I'm running a Mac XServe as a dedicated apache mpm-prefork server with 8GB RAM. As part of the tuning process (I'm new to this), I'm trying to come up with the best value for MaxClients. To do so, I'm using 'top' to come up with a average process size, but I'm not sure which value represents actual memory size of the http process: 'RSIZE' or 'RPRVT'
What are the differences of these values? Thanks for any help.
According to:
http://macosx.com/forums/mac-os-x-system-mac-software/12720-top-command-questions.html
RSIZE = total resident memory. May be shared with other processes.
RPRVT = resident private memory.
And according to the manpage:
http://www.manpagez.com/man/1/top/osx-10.5.php
MemRegions
Another interesting link:
http://lists.apple.com/archives/darwin-dev/2007/Nov/msg00132.html
dmah's answer is technically correct - but the point is that you can tell from the per-process figures shown in 'top' how much memory is being shared.

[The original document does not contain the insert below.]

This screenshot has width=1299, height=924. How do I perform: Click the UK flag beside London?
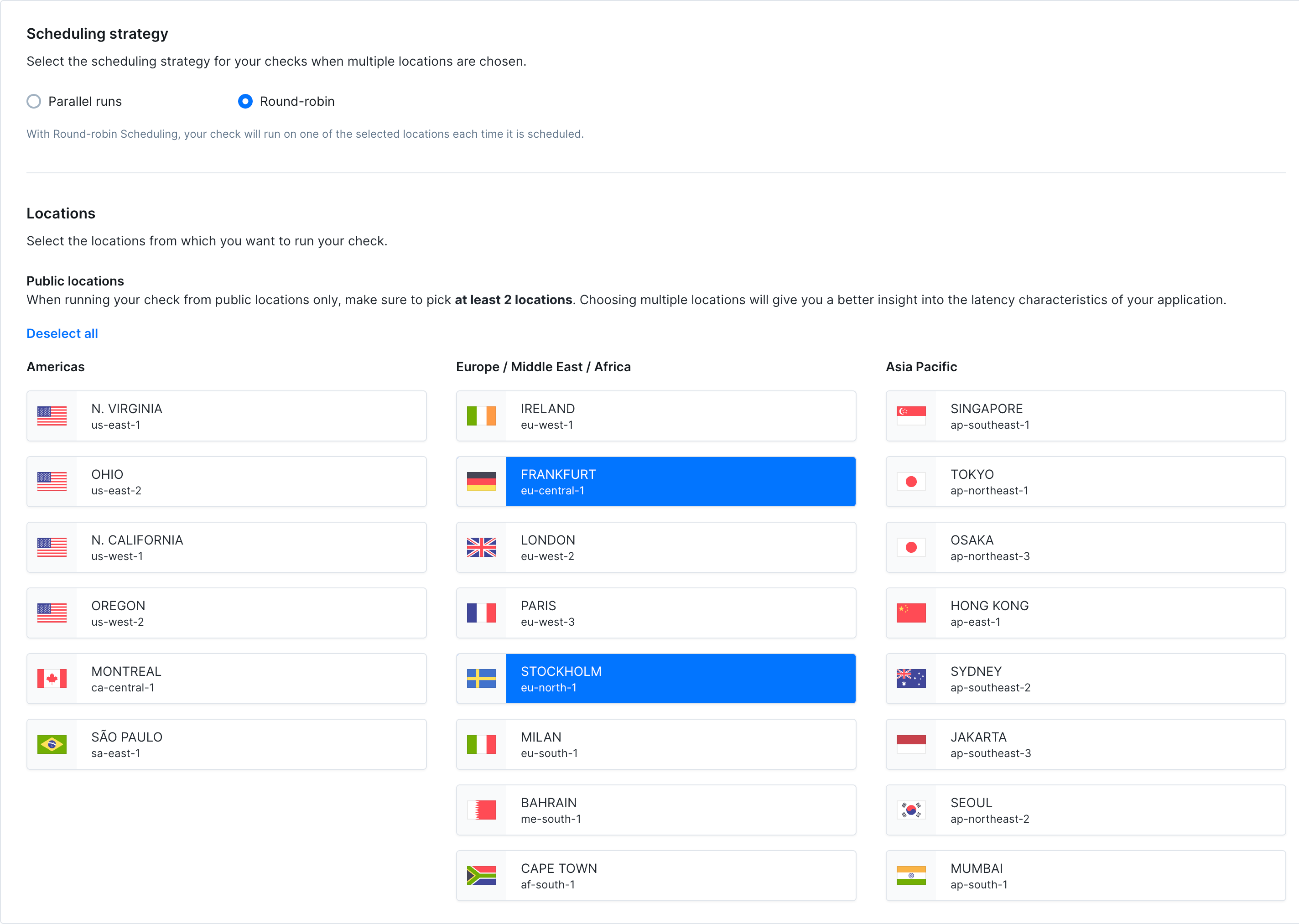coord(481,547)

Its not the place to start when working out what MaxClients should be.
There's a complication that the system will use as much free memory as practical for I/O caching - so looking at unused memory does not give a very accurate figure either!
On Linux there's a command 'free' which reports memory usage with and without the I/O buffering/caching, but I don't know if this is available on Mac OS. I used the figures returned from this combined with the number of httpd processes to calculate what MaxClients should be (until it reaches the level where I/O caching is seriously affected, the relationship is fairly linear). But with no procfs I doubt it would be as simple as recompiling it for your machine.
IIRC on BSD in top (or systat -vmstat) it reports the buffer usage along with total memory stats at the top of the page - does MacOS?